TO DO –
- A) Retype the stretch of the post on virtual AGMs from "Virtual AGMs and" through "person or electronically.".
- B) Please condense the paragraph of the post on virtual AGMs that begins "It is most disappointing" into a shorter version that keeps its main facts.
- C) Write what follows the last sentence of the post on virtual AGMs.

SOURCE TEXT –

+ + + + + + +

Virtual AGMs and How Innovation Works

The Financial Times ran an article today headlined “What’s an AGM without a chat with directors over a prawn sandwich?”. It covered the lack of attractiveness of AGMs now that there are only virtual electronic ones, if any at all, that shareholders can attend. I added this comment to the article on their web site:

“It is most disappointing that many companies are failing to hold virtual AGMs while the epidemic is around. AGMs are a valuable opportunity to ask questions of directors, both formally and informally. But as most have been held in London that means physical attendance for many was not practical. The best solution is a hybrid AGM where people can attend in person or electronically.

The smaller the company, the more valuable the AGM becomes. If they don’t want to hold formal AGMs electronically they could at least provide a seminar for shareholders to attend. But the FCA should draw up some firm rules that stop companies avoiding doing anything.

I am one of those people who regularly attends AGMs and I find them essential to learn more about companies and their management”.

There were a number of other good comments posted, but it is most unfortunate that the FT’s article writer talked about the free lunches and other goodies. Personally I could not care less about the lunches and frequently avoid them. The offered buffets I have found to be a good source of an upset tummy.

+ + + + + + +

DATA SHOWN –
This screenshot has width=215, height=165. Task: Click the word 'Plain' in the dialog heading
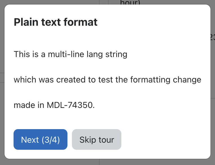tap(26, 22)
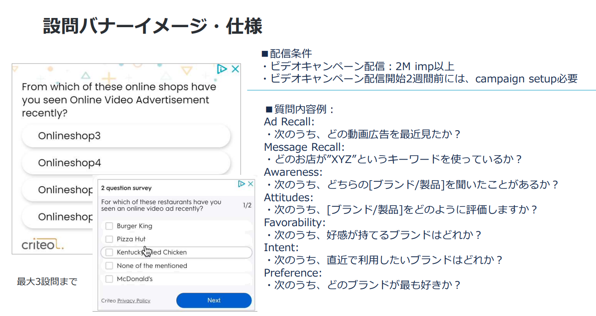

+ + + + + + +

ANSWERS TO THE EXERCISE –
- A)
Virtual AGMs and How Innovation Works

The Financial Times ran an article today headlined “What’s an AGM without a chat with directors over a prawn sandwich?”. It covered the lack of attractiveness of AGMs now that there are only virtual electronic ones, if any at all, that shareholders can attend. I added this comment to the article on their web site:

“It is most disappointing that many companies are failing to hold virtual AGMs while the epidemic is around. AGMs are a valuable opportunity to ask questions of directors, both formally and informally. But as most have been held in London that means physical attendance for many was not practical. The best solution is a hybrid AGM where people can attend in person or electronically.

- B) Many companies are failing to hold virtual AGMs during the epidemic, which is disappointing because AGMs let shareholders question directors both formally and informally. Since most AGMs have been held in London, attending in person was impractical for many shareholders, so the best solution is a hybrid AGM that allows attendance in person or electronically.

- C)
Anyway it was good to see today that Polar Capital Technology (PCT) are going to hold a virtual AGM on the 2ndof September. This will not just provide on-line access to the meeting but also support on-line voting using the Lumi Global web site or App (see  https://www.lumiglobal.com/ ). They also support hybrid AGMs which may be useful when the epidemic is over. I am a firm supporter of hybrid AGMs when normality returns as not many people can spare the time to attend meetings in person, particularly if they live remotely from the venue. But physical attendance is still the best if you want to chat informally to the directors, or fellow shareholders, so I would not want to see conventional AGMs abandoned in place of solely virtual meetings.

Polar Capital Technology are of course one of the big investors in innovative technology companies. I am just finishing reading a recently published book by Matt Ridley entitled “How Innovation Works”. I can certainly recommend it for summer holiday reading.

He dispels the myth of the lone inventor or genius creating leap forwards in products by covering many of the histories of past inventions such as the steam engine, the light bulb, the computer, the airplane and the adoption of farming – in other words a very wide period of history. The research that has gone into this book must have been very extensive indeed as so many examples are covered.

What conclusions are drawn? That innovation is typically a collaborative process of many minds and it is frequently difficult to pin down the first inventor. They often all learn from each other. He also looks at what environments encourage innovation and what discourage them. A wealthy and free society helps, while Government direction and monopolies are disadvantages. Few innovations come directly from scientific research financed by Governments or others.

The author emphasizes that innovation is often a gradual process with no great leaps forward in reality – it often just appears so in hindsight. For those investing in technology companies it’s well worth reading to understand why some companies are successful and others not. It certainly matches my experience of working in the software industry.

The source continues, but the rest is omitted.